Blogging - publicly breaking down the things that seem significant, then synthesizing them in longer pieces - is the defining activity of my days.
https://boingboing.net/2001/01/13/hey-mark-made-me-a.html
Over the years, I've been lauded, threatened, sued (more than once). I've met many people who read my work and have made connections with many more whose work  I wrote about. Combing through my old posts every morning is a journey through my intellectual development.
It's been almost exactly a year I left Boing Boing, after 19 years. It wasn't planned, and it wasn't fun, but it was definitely time. I still own a chunk of the business and wish them well. But after 19 years, it was time for a change.

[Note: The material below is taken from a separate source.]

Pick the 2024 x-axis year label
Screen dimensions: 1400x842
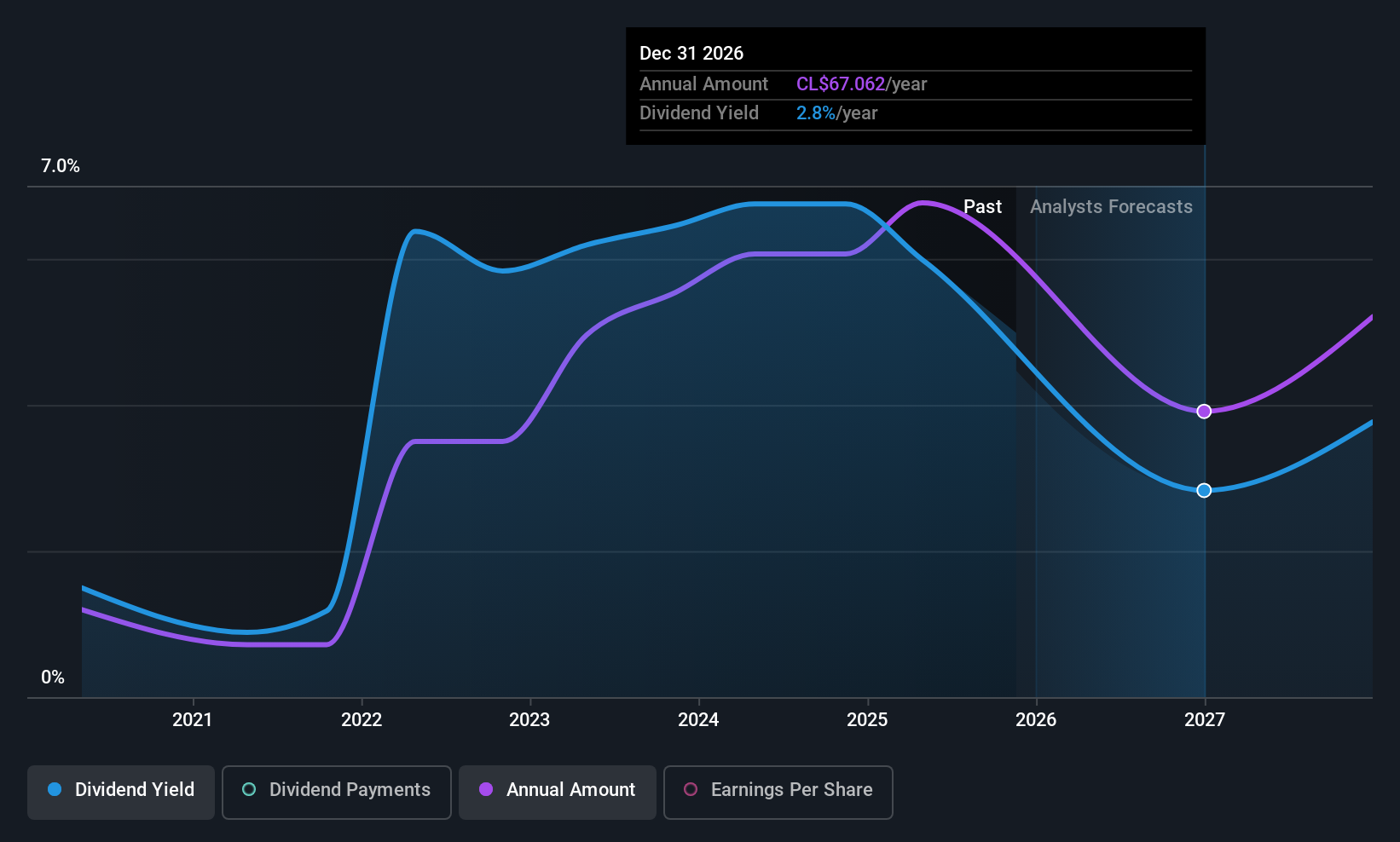(x=698, y=720)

A few weeks after I quit Boing Boing, I started a solo project. It's called Pluralistic: it's a blog that is published simultaneously on Twitter, Mastodon, Tumblr, a newsletter and the web. It's got no tracking or ads. Here's the very first edition:
https://pluralistic.net/2020/02/19/pluralist-19-feb-2020/
I don't often do "process posts" but this merits it. Here's how I built Pluralistic and here's how it works today, after nearly a year.
I get up at 5AM and make coffee. Then I sit down on the sofa and open a huge tab-group, and scroll through my RSS feeds using Newsblur.

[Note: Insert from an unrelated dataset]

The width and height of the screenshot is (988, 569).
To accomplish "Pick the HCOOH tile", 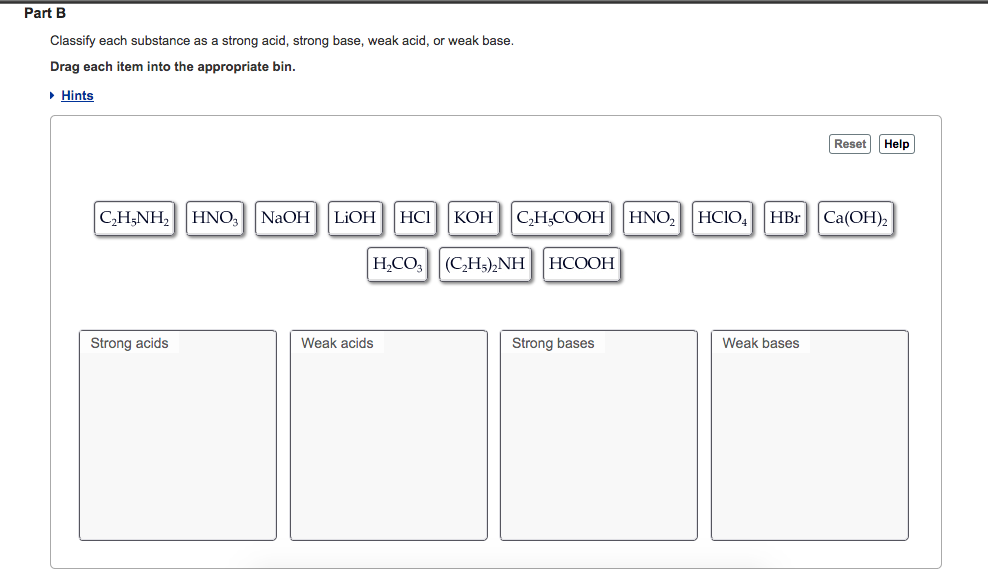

I spend the next 1-2 hours winnowing through all the stuff that seems important. I have a chronic pain problem and I really shouldn't sit on the sofa for more than 10 minutes, so I use a timer and get up every 10 minutes and do one minute of physio.
After a couple hours, I'm left with 3-4 tabs that I want to write articles about that day. When I started writing Pluralistic, I had a text file on my desktop with some blank HTML I'd tinkered with to generate a layout; now I have an XML file (more on that later).

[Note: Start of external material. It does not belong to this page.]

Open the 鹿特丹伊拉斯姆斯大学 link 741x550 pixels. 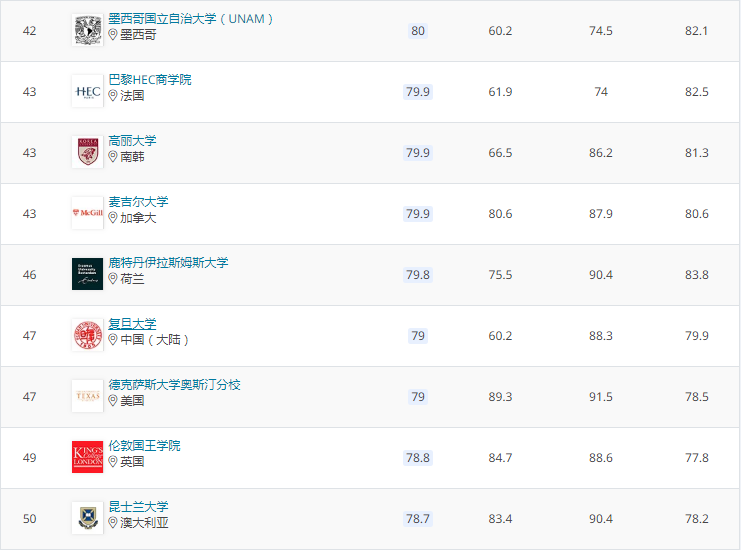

First I go through these tabs and think up metadata tags I want to use for each; I type these into the template using my text-editor (gedit), like this:
   <xtags>
process, blogging, pluralistic, recursion, navel-gazing
   </xtags>
Each post has its own little template. It needs an anchor tag (for this post, that's "hfbd"), a title ("20 years a blogger") and a slug ("Reflections on a lifetime of reflecting"). I fill these in for each post.
Then I come up with a graphic for each post: I've got a giant folder of public domain clip-art, and I'm good at using all the search tools for open-licensed art: the Library of Congress, Wikimedia, Creative Commons, Flickr Commons, and, ofc, Google Image Search.
I am neither an artist nor a shooper, but I've been editing clip art since I created pixel-art versions of the Frankie Goes to Hollywood glyphs using Bannermaker for the Apple //c in 1985 and printed them out on enough fan-fold paper to form a border around my bedroom.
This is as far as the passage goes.